Activity: Output only the lines that run from the line holding "This screenshot has width=719, height=492." to the end of the entries, both ends included, and skip the pictures.

(Collected data entries)
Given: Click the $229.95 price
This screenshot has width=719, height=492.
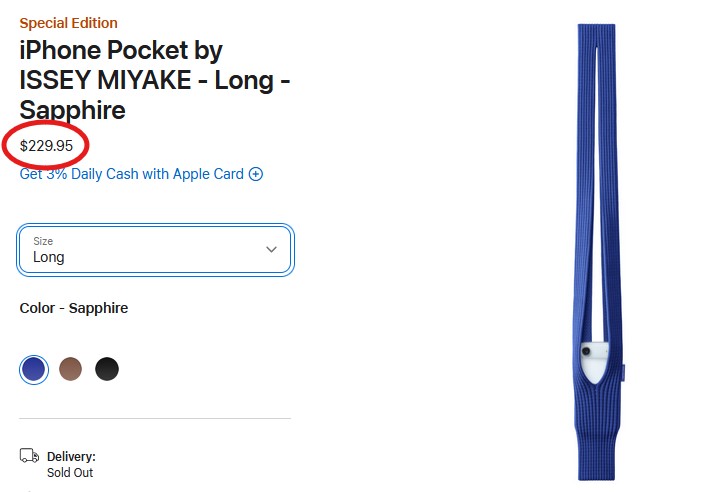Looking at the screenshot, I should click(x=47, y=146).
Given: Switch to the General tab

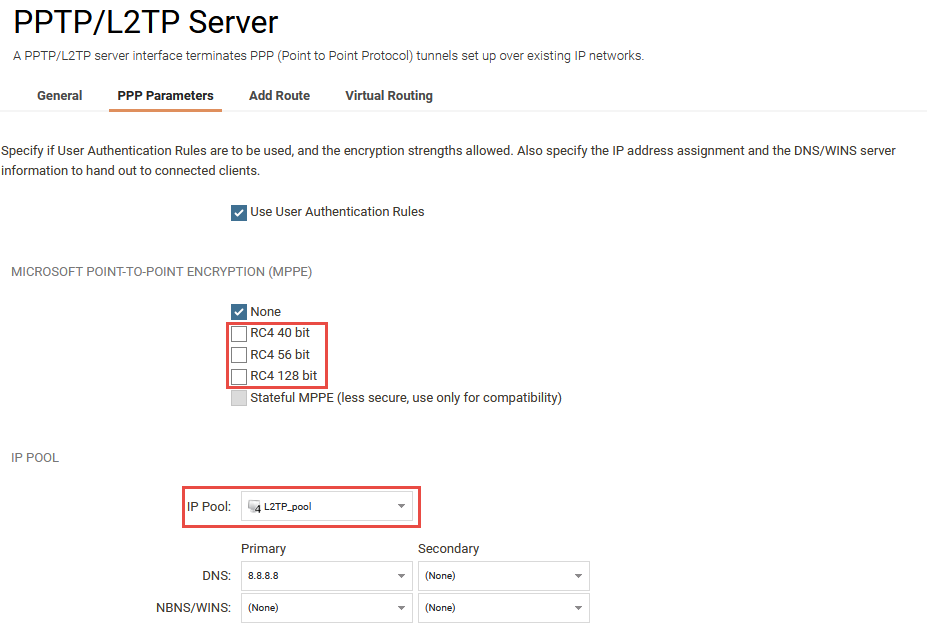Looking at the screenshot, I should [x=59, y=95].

Response area:
This screenshot has width=719, height=492.
Looking at the screenshot, I should click(x=47, y=146).
Given: Switch to the General tab

Looking at the screenshot, I should [x=59, y=95].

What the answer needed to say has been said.